The High Performance LINPACK (HPL) benchmark was used to measure the performance of Traverse. The theoretical peak of the system is about 1.3 petaflops and HPL measured 1.1 petaflops. Note that 97% of the compute power of Traverse comes from the NVIDIA V100 Volta GPUs. Read an article about the debut of Traverse in 2019.
To request access to Traverse, please email firstname.lastname@example.org and include a brief description of your code and whether or not it is GPU-enabled. Note that Prentice Bisbal or Stephane Ethier will need to approve the request.
Once you have been given access to Traverse, you can log in with the following command:
$ ssh <YourNetID>@traverse.princeton.edu
The command above will work from any system on the PPPL network. Traverse uses the university's central authentication system (CAS), so you log in using your PU NetID and its associated password, followed by a challenge from the DUO authentication system. If you have never used DUO to access the systems on campus, please refer to the instructions on this page. Also, if you have never logged into the PU Linux systems, or haven't recently, you may need to request Unix access for your NetID.
NOTE: There is a way to authenticate only once with DUO during a session. See the Multiplexing Approach in these instructions.
Accessing Traverse outside of PPPL and Princeton University Networks
If connecting to Traverse from a location outside of the PPPL or Princeton University networks, a VPN connection is required. You can use either the PPPL "Secure Pulse" connection to the PPPL network or the Princeton University "Secure Remote Access (SRA)" connection. See these instructions to use the Princeton University VPN.

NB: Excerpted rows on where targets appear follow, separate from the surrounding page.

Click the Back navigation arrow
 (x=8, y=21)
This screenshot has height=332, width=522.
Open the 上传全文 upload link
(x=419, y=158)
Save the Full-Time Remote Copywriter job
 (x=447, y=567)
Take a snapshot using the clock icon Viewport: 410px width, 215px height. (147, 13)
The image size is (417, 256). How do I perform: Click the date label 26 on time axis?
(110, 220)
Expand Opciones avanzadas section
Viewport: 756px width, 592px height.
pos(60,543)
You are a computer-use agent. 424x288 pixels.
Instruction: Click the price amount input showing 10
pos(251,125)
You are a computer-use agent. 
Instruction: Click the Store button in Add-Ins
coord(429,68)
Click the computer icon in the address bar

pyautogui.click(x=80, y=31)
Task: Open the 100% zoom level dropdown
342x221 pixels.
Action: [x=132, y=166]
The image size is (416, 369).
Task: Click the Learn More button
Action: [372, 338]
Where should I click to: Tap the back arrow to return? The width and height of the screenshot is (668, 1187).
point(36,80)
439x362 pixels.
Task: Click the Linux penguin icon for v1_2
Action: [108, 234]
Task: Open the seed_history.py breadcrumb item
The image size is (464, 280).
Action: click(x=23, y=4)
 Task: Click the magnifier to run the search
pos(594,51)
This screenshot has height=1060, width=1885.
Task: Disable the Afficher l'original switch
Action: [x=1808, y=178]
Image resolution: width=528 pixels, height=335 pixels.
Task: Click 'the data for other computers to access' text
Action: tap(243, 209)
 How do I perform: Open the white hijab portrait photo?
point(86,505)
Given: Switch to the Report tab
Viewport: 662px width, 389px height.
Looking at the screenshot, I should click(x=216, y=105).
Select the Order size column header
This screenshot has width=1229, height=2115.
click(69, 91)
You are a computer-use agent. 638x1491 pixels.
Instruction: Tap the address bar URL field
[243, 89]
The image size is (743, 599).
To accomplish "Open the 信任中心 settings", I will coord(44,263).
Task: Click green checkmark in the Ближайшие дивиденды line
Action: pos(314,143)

Each node has 2 POWER9 CPUs at 2.7 GHz. Each CPU is composed of 16 cores where each core supports 4 hardware threads. Slurm allows jobs with up to 128 tasks per node. Note that many applications will run faster when only using 1 hardware thread per core. To configure this see the Simultaneous Multithreading section below. There is 256 GB of RAM per node.
Below is a schematic diagram of a single node of Traverse:
Information about the CPU is available from the lscpu command:
$ lscpu Architecture: ppc64le Byte Order: Little Endian CPU(s): 128 On-line CPU(s) list: 0-127 Thread(s) per core: 4 Core(s) per socket: 16 Socket(s): 2 NUMA node(s): 6 Model: 2.3 (pvr 004e 1203) Model name: POWER9, altivec supported CPU max MHz: 3800.0000 CPU min MHz: 2300.0000 L1d cache: 32K L1i cache: 32K L2 cache: 512K L3 cache: 10240K NUMA node0 CPU(s): 0-63 NUMA node8 CPU(s): 64-127 NUMA node252 CPU(s): NUMA node253 CPU(s): NUMA node254 CPU(s): NUMA node255 CPU(s):
We see from the above that there is a NUMA node associated with each CPU and GPU. To learn more about the NUMA nodes run this command: numactl -H
As shown in the schematic diagram above, each node has 4 NVIDIA V100 GPUs. Each GPU has 32 GB of memory. The transfer speed between the GPU and its memory is about 800 GB/s. Note that there are 6 channels (or 3 bricks) for the NVLink giving 75 GB/s per direction (150 GB/s bi-directional). Summit is limited to only 50 GB/s per direction. To see the topology run: nvidia-smi topo -m
Each V100 GPU contains 80 streaming multiprocessors (SM). Below is a diagram of an SM on Traverse:
NVLink is the term used described the fast interconnect between GPU-to-GPU and GPU-to-CPU on Traverse. As shown in the schematic diagram above one can achieve transfer rates of 150 GB/s. This is much faster than the limit of 16 GB/s on TigerGPU.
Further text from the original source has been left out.